El lugar de los padres
«La división acerca de nuestro pasado conduce a la fractura moral e ideológica»
El futuro exige un determinado coraje capaz de inspirar el presente. El pasado, en cambio, es un ámbito cerrado que se visita una y mil veces para hacerle decir cosas distintas. «El poder del futuro –sostenía el sabio rabino Jonathan Sacks– reside en que transforma nuestra comprensión del pasado». A veces justamente, otras no. En ocasiones, bajo la excusa de la justicia se oculta más bien una dialéctica de poder, una renovada gramática de dominación. Algo de eso vivimos hoy en día, cuando se pretende que nos giremos contra el relato que nos legaron nuestros padres. El conocido pasaje del Éxodo en el que Dios le dice a Moisés que podrá ver su espalda pero no su rostro nos sugiere –según propone Sacks– que sólo releyendo una y otra vez el pasado reconocemos el perfil afilado del presente. ¿Cuánto debe nuestra difícil convivencia política a la liquidación por derribo del mito fundacional de nuestra democracia? Y, a la inversa, ¿cuánto de la prosperidad que disfrutamos hace unas décadas, incluso en medio de grandes dificultades, fue la lógica consecuencia de reconocer el coraje que tuvieron nuestros padres? Se diría que la división acerca de nuestro pasado conduce a la fractura moral e ideológica y a un debilitamiento de nuestra experiencia de lo común.
Otro rabino, Joseph B. Soloveitchik, distingue dos ramales a la hora de abordar el respeto a los padres. Por un lado está el cuidado físico que necesitan y, por otro, la reverencia que debemos a sus palabras. El primero termina con su muerte, el segundo se acrecienta con su ausencia. El primero se refiere a la democracia del bienestar («la patria es un hospital», como tuiteó en su día Íñigo Errejón), el segundo nos habla de la importancia de no destruir lo que construyeron nuestros ancestros.
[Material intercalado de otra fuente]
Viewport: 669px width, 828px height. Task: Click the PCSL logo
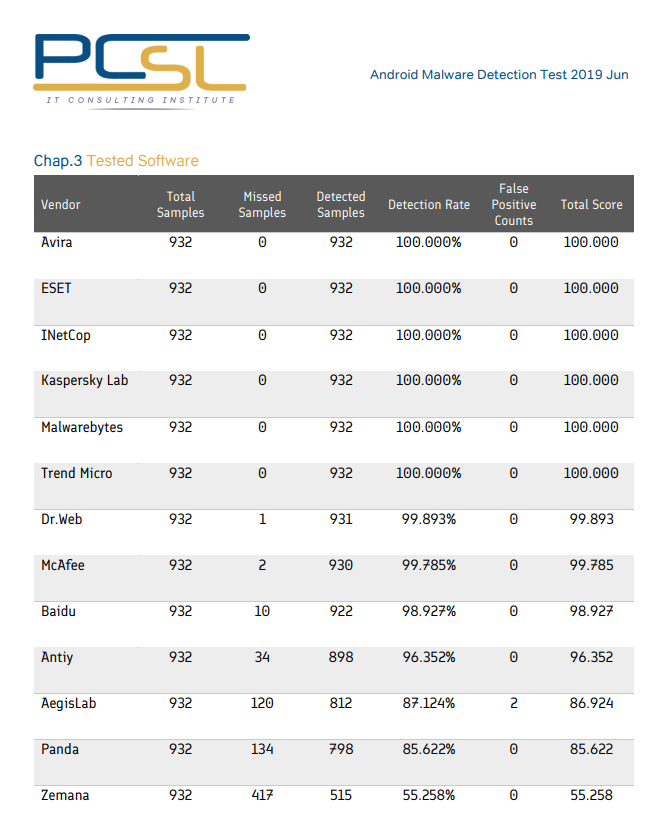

El pasado nos muestra qué camino evitar o explorar, según sea nuestro coraje o nuestra altura de miras. Dar la espalda a sus enseñanzas constituiría un error grave y costoso.
El futuro se puede edificar sobre el pasado o erigirse contra él. La intuición conservadora nos dirá que siempre conviene construir mirando hacia atrás, hacia esa espalda del tiempo que no podemos borrar. Y la historia nos enseña que es desde esa experiencia de lo común, depurándola y reverenciándola a la vez –y no negando su realidad a través de la filosofía de la sospecha–, como se avanza hacia un futuro mejor. Las dos sendas del judaísmo rabínico confluyen en el camino del presente indicando un destino. La democracia del bienestar solidifica las necesarias políticas del cuidado con las que Occidente ha labrado una de sus tradiciones más valiosas. Sin la firme voluntad de alcanzar un bienestar compartido no hay democracia que merezca ese nombre. Del mismo modo, la democracia liberal no puede asentarse sobre la violencia como motor de desarrollo, se dirija hacia donde se dirija, mire hacia donde mire. Cuidar el legado de los padres supone también preservar esa cultura de lo compartido que hace posible la esperanza.